DATASET RECORDS
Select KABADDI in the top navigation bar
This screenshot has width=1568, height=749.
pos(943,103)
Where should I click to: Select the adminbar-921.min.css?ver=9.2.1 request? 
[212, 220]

GOAL OF THE EXERCISE
The span to give again runs from the line with "Where should I" through the last line of the records above; reproduce it exactly and nothing more.

ANSWER TO THIS EXERCISE
Where should I click to: Select the adminbar-921.min.css?ver=9.2.1 request? 
[212, 220]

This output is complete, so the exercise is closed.